• WHAT TO DO: In the Kaʻū Calendar news briefs below, why does the park superintendent say the new management plan will not be carried out all at once? Answer in one to three sentences.

• DOCUMENT SECTION:
## Begin

About The Kaʻū Calendar

Ka`u, Hawai`i, United States
A locally owned and run community newspaper (www.kaucalendar.com) distributed in print to all Ka`u District residents of Ocean View, Na`alehu, Pahala, Hawai`i Volcanoes National Park, Volcano Village and Miloli`i on the Big Island of Hawai`i. This blog is where you can catch up on what's happening daily with our news briefs. This blog is provided by The Ka`u Calendar Newspaper (kaucalendar.com), Pahala Plantation Cottages (pahalaplantationcottages.com), Local Productions, Inc. and the Edmund C. Olson Trust.

Tuesday, June 7, 2016

Ka`u Calendar News Briefs Tuesday, June 7, 2016

Scientists discovered the largest sponge known in the world at Papahanaumokuakea Marine National Monument.
See more below. Photo from NOAA Office of Exploration and Research/Hohonu Moana 2015
 THE RECORD OF DECISION APPROVING Hawai`i Volcanoes National Park’s Abbreviated Final General Management Plan/Wilderness Study/Environmental Impact Statement was signed into approval on May 24, the park announced today. The plan provides long-term management guidance about the preservation and use of the national treasure, UNESCO World Heritage Site and International Biosphere Reserve.
      “Having a comprehensive plan to guide management decisions as we enter our next 100 years is an important step in protecting Hawai`i Volcanoes National Park for future generations,” said Park Superintendent Cindy Orlando.  While work may start on some plan elements, Orlando said implementing the plan will not happen all at once. “It’s likely to take many years, as funds and resources become available,” she said.

## End

• Entries from a collection:
## Begin

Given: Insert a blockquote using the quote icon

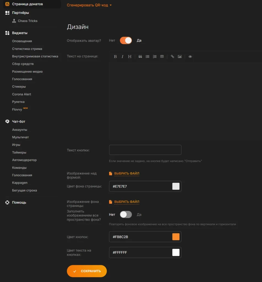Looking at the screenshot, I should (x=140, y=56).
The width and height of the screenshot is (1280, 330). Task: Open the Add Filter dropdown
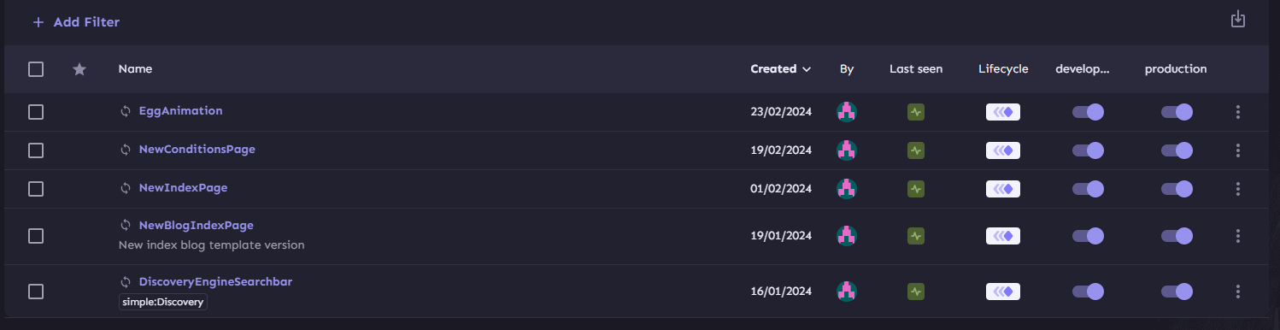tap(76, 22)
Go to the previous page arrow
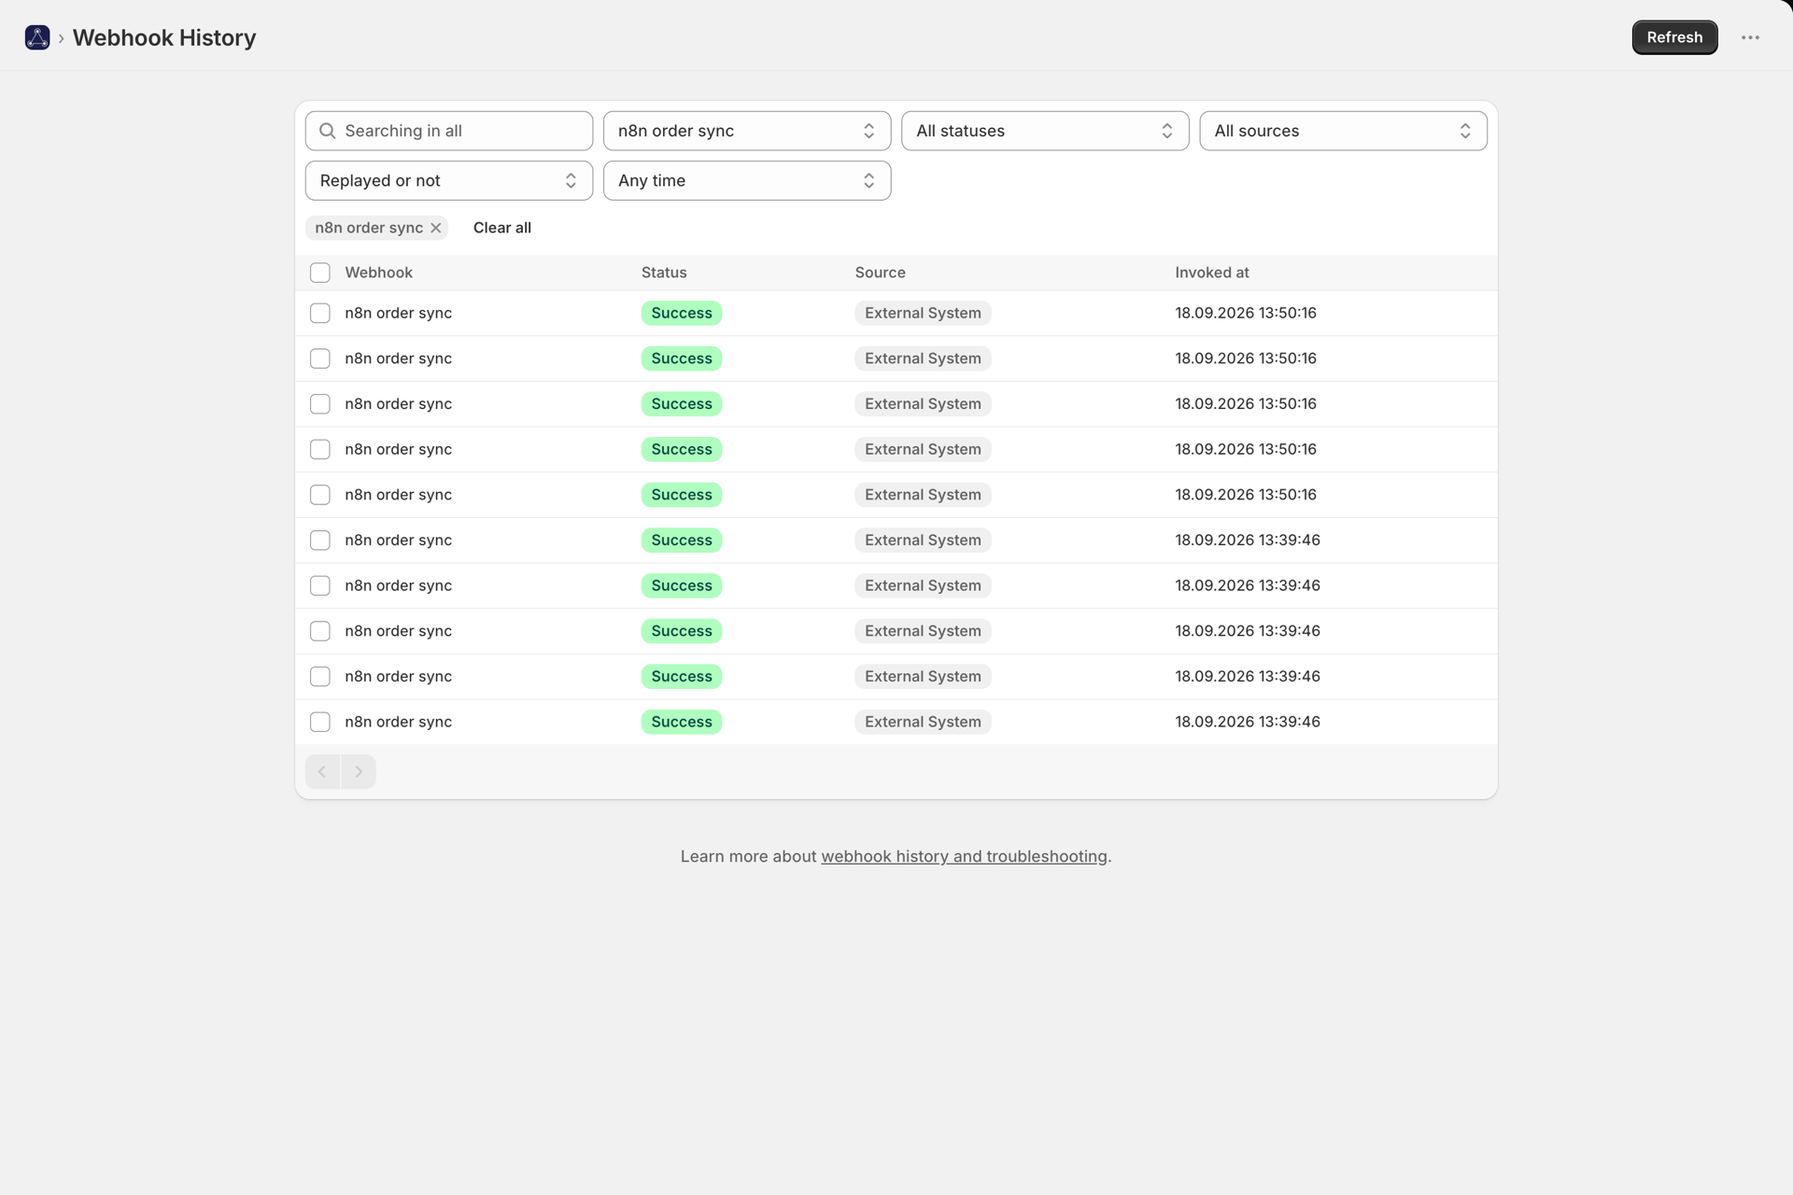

## End

• ANSWER TO THE EXERCISE: Putting the plan into effect is likely to take many years because the work depends on funds and resources as they become available. Work may begin on some parts of the plan, but the rest must wait until those funds and resources come through.